Who would dare to predict the year the Internet will reach 50 billion addressable devices?

Thomas Noren, head of LTE product development at Ericsson sees one day 50 billion devices shouldered by LTE (source). He sees LTE as the truly global standard putting to rest the long and acrimonious rivalry between CDMA and GSM protagonists and even sees the Chinese third way with their TD-SCDMA aligned on LTE. Mobile WiMax is, in his mind, already relegated to the dustbin of history.

But whether or not it will all be riding on LTE, the 50 billion mark for addressable devices will be reached sooner rather than later. It goes without saying that to realize this vision, LTE needs IPv6. It was reassuring to see Verizon confirm their support for IPv6 and it would be great to see the other early movers such as our Canadian trio Bell, Rogers and Telus, our Nordic friends Teliasonera, Tele2 and Telenor not to forget our Japanese friends NTT Docomo and KDDI also voice their commitment. IPv6 is a minor aspect in the big LTE scheme of things but is essential for its success as a truly global and pervasive means of communications.

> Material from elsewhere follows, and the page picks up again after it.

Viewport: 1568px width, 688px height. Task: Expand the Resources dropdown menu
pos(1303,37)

While some of the world's leading LTE proponents and experts exchange notes at world summits and the WiMax Forum has very interesting summits of its own, other parts of the ecosystem are also conspiring to reach the 50 billion device milestone sooner rather than later. Foremost amongst them is the IPSO Alliance, their mission as indicated by the acronym is to make sure small objects with embedded IP can communicate between each other and those of other suppliers. The Alliance organized an interoperability demo at the Interop in Las Vegas in May. Sensors from a variety of suppliers located on three continents, all addressable in IPv6, supplied over 100,000 readings on temperature, humidity etc. As stated in the press release: "Each node in the demonstration communicated using IPv6 directly between the sensor nodes without the use of proprietary protocols, gateways or translators". It is easy to overlook the magnitude of this news and to what extend the gates to the true emergence and growth of the Internet of things have been opened by this initiative.

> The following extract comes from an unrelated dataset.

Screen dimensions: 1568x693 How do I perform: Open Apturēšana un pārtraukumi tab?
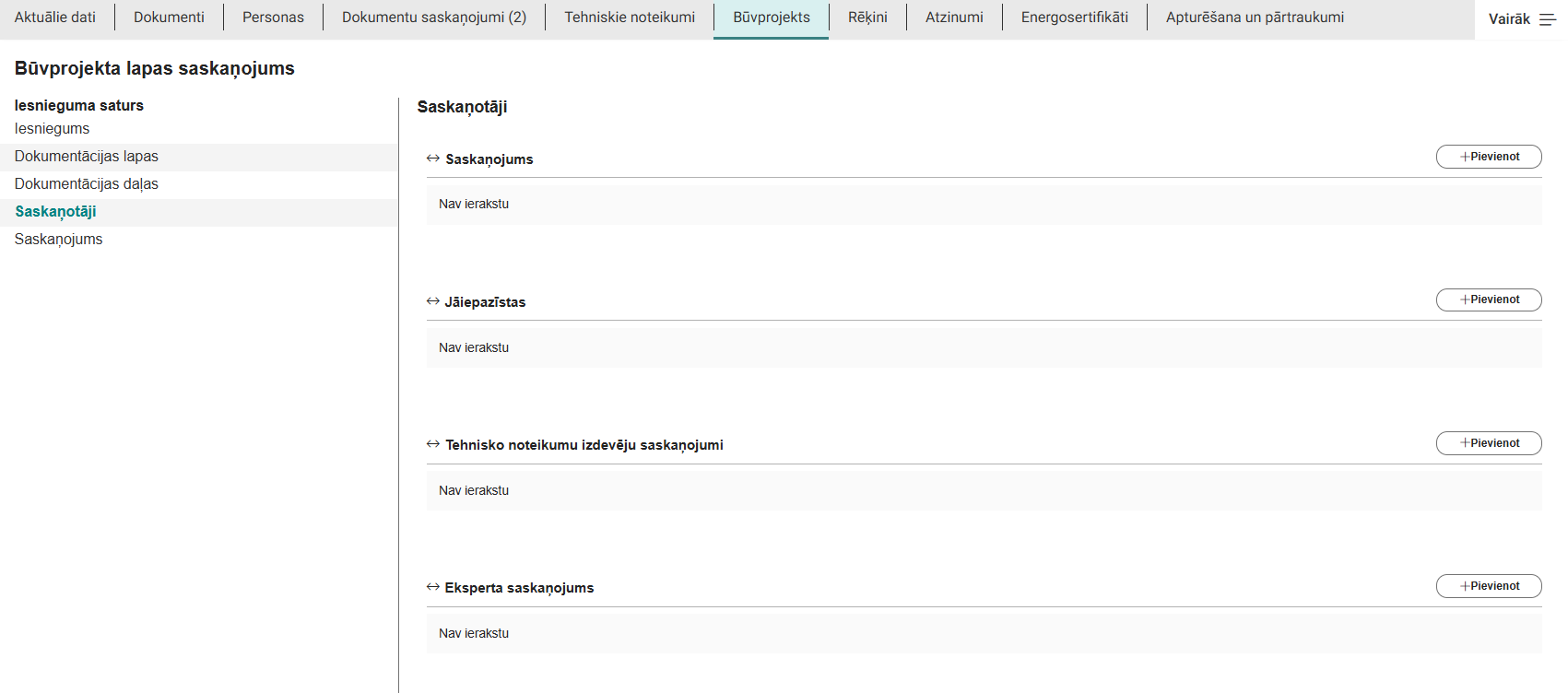pyautogui.click(x=1254, y=18)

It is safe to bet it will not take a decade to see 50 billion addressable things on the Internet. These things are obviously devices as the Webster tells us that device means amongst other things : 'a piece of equipment or a mechanism designed to serve a special purpose or perform a special function'.

As to whether all these device things will talk via LTE, that remains to be seen; what is sure though is that they'll talk IPv6.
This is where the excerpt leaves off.